Harry didn’t answer; instead, he held back fresh tears that threatened to spill over as a lump caught in his throat. His ex-defense teacher half-forced and half-helped him into a sitting position, looking the boy over. Harry kept his hollowed eyes downcast. He didn’t want Lupin, or anyone for that matter, to see him like this, but especially not Lupin; Sirius had been Lupin’s best friend, and he, Harry, had killed him. Harry didn’t deserve to mourn over his godfather’s death.
Moony, though, must have heard the near-silent, strangled cry that forced its way through the boy’s lips as he fought, desperately, to bite back all emotions that threatened to rise within him. Slowly, cautiously, Lupin put an arm around the young wizard’s shoulders. He could feel as Harry battled to keep said shoulders from shaking under his touch.
Harry wanted so desperately to be able to lean into Lupin’s embrace, or almost anyone’s, to feel secure arms wrap around him, to hear soothing words of comfort whispered into his ear. But he couldn’t. It was his own fault Sirius was dead, and now he had to pay for it.

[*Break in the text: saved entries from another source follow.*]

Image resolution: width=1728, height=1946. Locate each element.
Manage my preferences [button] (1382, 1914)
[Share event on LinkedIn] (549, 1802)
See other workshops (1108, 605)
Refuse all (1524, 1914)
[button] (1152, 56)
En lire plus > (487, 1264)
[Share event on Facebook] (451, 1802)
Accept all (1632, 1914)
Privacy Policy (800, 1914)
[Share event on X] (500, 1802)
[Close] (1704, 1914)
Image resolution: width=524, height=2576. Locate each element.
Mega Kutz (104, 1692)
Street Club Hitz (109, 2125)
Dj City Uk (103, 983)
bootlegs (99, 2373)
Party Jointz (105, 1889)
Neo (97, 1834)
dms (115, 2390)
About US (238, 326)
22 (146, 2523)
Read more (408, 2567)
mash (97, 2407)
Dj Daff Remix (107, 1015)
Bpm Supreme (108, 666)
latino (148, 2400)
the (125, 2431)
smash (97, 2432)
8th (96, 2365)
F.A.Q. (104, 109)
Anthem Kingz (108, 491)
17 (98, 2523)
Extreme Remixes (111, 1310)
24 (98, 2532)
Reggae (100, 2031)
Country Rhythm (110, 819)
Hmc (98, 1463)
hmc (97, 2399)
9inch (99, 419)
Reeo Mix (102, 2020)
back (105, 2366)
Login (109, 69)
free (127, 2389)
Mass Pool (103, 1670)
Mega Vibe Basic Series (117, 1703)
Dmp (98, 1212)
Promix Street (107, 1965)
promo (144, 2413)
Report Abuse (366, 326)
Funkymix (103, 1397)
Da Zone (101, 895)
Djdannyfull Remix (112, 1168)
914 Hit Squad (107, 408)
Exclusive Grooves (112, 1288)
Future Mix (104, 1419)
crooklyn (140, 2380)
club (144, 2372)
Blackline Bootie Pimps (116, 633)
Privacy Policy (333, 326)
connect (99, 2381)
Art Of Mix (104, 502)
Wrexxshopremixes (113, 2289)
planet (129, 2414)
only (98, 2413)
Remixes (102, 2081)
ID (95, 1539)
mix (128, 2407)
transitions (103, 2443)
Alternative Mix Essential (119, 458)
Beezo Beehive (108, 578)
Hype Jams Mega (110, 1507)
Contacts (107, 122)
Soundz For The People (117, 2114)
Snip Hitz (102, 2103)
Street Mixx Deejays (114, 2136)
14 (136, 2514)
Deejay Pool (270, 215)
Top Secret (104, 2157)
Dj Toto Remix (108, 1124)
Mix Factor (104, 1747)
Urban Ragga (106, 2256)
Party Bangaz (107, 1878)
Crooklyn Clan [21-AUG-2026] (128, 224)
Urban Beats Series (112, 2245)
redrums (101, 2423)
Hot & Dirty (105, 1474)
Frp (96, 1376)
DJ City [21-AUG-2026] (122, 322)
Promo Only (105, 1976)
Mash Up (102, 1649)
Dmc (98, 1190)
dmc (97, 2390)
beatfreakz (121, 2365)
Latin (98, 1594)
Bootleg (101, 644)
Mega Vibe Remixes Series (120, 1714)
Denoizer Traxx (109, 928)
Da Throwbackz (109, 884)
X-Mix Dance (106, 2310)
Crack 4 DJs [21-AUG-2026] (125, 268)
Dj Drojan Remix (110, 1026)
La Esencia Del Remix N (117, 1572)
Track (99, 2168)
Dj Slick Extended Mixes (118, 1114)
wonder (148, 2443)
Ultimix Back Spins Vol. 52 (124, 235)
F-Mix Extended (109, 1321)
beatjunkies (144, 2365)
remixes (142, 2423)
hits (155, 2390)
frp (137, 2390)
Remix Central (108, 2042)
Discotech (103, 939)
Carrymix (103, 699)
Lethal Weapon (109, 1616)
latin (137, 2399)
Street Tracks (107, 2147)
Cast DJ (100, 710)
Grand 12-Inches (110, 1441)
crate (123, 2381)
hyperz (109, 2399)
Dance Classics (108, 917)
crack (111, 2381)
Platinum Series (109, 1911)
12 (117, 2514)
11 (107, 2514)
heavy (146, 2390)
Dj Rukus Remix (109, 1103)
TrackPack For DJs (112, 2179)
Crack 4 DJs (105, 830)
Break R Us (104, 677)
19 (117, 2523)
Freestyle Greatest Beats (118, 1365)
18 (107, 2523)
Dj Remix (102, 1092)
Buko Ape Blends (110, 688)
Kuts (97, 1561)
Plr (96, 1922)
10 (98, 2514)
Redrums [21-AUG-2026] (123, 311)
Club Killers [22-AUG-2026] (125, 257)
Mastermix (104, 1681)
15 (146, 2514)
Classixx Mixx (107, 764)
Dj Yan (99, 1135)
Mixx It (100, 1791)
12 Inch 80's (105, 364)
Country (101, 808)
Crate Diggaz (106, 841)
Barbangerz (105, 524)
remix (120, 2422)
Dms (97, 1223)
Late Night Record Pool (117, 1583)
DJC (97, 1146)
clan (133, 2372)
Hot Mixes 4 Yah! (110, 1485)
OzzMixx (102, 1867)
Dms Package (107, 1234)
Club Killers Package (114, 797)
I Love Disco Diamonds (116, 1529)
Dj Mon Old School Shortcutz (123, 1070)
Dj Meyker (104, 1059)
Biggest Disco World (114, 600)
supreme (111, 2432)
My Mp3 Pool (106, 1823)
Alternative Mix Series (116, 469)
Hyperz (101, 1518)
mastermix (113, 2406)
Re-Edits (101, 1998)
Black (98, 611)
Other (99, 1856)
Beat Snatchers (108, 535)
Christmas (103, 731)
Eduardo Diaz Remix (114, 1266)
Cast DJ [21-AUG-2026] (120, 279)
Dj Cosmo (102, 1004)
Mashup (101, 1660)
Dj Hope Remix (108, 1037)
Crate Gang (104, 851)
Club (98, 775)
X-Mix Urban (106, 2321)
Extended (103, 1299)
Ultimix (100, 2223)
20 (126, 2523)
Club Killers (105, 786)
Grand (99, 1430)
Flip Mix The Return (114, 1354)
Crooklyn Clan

“Harry. . .” Lupin started again, waiting for a response. He continued, even though he had received none. “Dumbledore didn’t send me today. . . I wanted to check up on you myself.” The boy he was addressing made no notion that he had heard the man, but Remus continued anyways. “Dumbledore did say, though, that you were to stay here until your birthday or later. . . But. . .” This was hard for the werewolf to say; the Headmaster of Hogwarts was trusting him not to do just what he was just about to. “If you want to get out of here, for a day or so or the rest of the summer, I’ll take you with me when I leave here. We wouldn’t have to go to Grimmauld Place.” He had added in the last bit, hoping to crush any fear Harry may have had of going back there; Lupin knew sure as hell he wanted nothing to do with the place.
Harry only shook his head sadly. He had just killed the man’s best friend; he couldn’t burden him with his presence for any length of time after that.
Lupin nodded slowly and sadly, not wanting to leave Harry like this, but accepting his decision all the same. “Alright.” He stood, much in the same manner as he had nodded his head. He walked silently to the door, turning around to face the teenager, a part of him hoping Harry would ask him not to leave, or take him up on his offer. “If you change your mind, or need anything at all, just to talk even, owl me. Okay?”
Harry nodded, still refusing to look at his past professor. With a last concerned, and almost disappointed, sigh, he left, leaving Harry alone to the numb emptiness of his being once more.